Entschließungsanträge des EPs haben keine rechtlich bindende Wirkung. Sie können aber dazu beitragen, politischen Druck aufzubauen. Im konkreten Fall ist es allerdings so, dass das EP die europäische Wertpapier- und Marktaufsichtsbehörde ESMA und die europäische Bankenaufsichtsbehörde EBA dazu auffordern kann, eine Untersuchung bestimmter Aktivitäten durchzuführen - dies ist begründet im Artikel 22 (4) der ESAs (European Supervisory Authority) Verordnung, die nach der Wirtschafts- und Finanzkrise analog für ESMA und EBA aufgesetzt wurde. Nach meiner Kenntnis wird diese Aufforderung derzeit im EP vorbereitet.

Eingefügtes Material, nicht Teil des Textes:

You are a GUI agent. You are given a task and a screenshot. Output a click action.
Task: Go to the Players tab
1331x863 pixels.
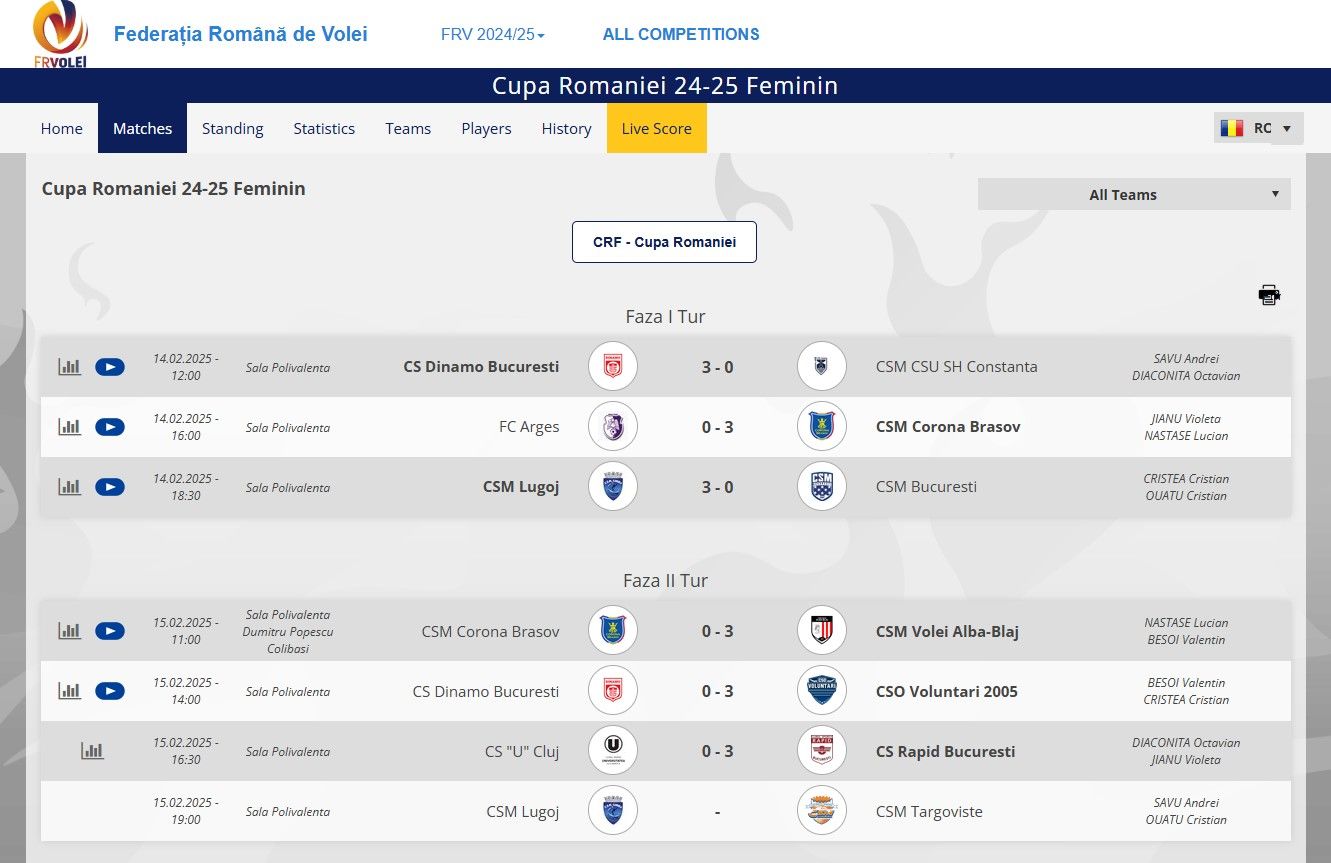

Die sogenannten "Maßnahmen im Krisenfall" unter Artikel 18 der ESAs Verordnung, anhand welcher die jeweilige europäische Behörde (EBA oder ESMA) die Aktivitäten der jeweils national zugeordneten Behörde (BaFin) steuern und/oder koordinieren kann, können meines Wissens allerdings nur vom Europäischen Rat veranlasst werden. Entsprechend plant das EP den Rat aufzufordern, solche Notfallmaßnahmen anzuordnen. Laut Artikel 18 muss eine Aufforderung an den Rat allerdings entweder von der Europäischen Kommission, ESRB (European Systemic Risk Board) oder einer der ESAs (EBA oder ESMA) erfolgen. Außerdem ist offen, ob der Europäische Rat dann auch eine entsprechende Entscheidung fällt. Artikel 18 würde die ESAs auf jeden Fall mit weitreichenden Eingriffsmaßnahmen gegenüber nationalen Aufsichtsbehörden ausstatten (die Verordnung können Sie hier einsehen: https://eur-lex.europa.eu/legal-content/DE/TXT/?uri=CELEX:32010R1093).
Insgesamt könnte sich durch den Entschließungsantrag des EPs der politische Druck erhöhen, gegen Cum-Geschäfte vorzugehen. Ob Letzteres stattfindet, bleibt abzuwarten.
Im Kampf für Aufklärung, Steuergerechtigkeit und gegen organisierte Kriminalität in Nadelstreifen bleiben wir am Ball.